PROBLEM DESCRIPTION: Below are records; output exactly the lines from the one with "1024x799 pixels. Task: Close" through their final line.

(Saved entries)
────────────────────
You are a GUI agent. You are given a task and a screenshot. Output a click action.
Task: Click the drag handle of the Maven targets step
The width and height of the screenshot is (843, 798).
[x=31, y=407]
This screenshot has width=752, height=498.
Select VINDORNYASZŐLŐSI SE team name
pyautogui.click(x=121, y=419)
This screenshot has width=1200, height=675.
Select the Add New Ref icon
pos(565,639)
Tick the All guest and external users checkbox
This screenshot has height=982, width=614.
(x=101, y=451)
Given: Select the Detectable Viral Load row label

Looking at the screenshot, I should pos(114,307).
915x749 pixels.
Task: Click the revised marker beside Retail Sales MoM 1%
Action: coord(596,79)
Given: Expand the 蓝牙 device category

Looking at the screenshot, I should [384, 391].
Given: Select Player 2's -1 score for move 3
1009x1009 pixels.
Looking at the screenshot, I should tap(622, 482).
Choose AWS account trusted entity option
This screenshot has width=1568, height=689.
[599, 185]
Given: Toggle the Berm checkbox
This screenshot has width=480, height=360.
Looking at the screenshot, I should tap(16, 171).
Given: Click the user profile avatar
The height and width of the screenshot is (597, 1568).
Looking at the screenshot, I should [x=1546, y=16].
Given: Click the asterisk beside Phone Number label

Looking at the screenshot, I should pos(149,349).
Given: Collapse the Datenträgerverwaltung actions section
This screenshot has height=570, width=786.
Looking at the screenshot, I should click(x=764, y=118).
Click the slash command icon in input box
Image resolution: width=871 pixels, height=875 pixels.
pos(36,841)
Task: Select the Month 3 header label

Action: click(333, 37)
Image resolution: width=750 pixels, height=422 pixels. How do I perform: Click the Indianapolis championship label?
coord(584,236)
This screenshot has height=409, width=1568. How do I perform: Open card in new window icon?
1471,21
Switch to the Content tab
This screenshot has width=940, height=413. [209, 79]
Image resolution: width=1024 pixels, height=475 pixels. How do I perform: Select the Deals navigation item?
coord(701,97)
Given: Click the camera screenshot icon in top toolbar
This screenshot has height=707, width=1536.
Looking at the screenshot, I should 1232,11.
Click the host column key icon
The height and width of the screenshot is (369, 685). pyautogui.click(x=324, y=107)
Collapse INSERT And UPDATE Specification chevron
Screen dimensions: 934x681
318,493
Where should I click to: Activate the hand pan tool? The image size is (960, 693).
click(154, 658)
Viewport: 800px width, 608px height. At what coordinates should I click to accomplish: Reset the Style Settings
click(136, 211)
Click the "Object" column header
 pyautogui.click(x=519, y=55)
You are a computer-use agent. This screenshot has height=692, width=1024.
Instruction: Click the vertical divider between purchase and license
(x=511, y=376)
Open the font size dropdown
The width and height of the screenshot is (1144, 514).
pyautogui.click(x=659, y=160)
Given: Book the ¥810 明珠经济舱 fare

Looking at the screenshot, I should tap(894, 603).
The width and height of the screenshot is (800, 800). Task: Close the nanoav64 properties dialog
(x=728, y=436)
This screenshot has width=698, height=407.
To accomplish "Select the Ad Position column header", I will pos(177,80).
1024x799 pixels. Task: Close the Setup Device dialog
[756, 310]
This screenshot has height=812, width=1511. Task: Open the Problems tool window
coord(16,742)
────────────────────
WRITTEN SOLUTION:
1024x799 pixels. Task: Close the Setup Device dialog
[756, 310]
This screenshot has height=812, width=1511. Task: Open the Problems tool window
coord(16,742)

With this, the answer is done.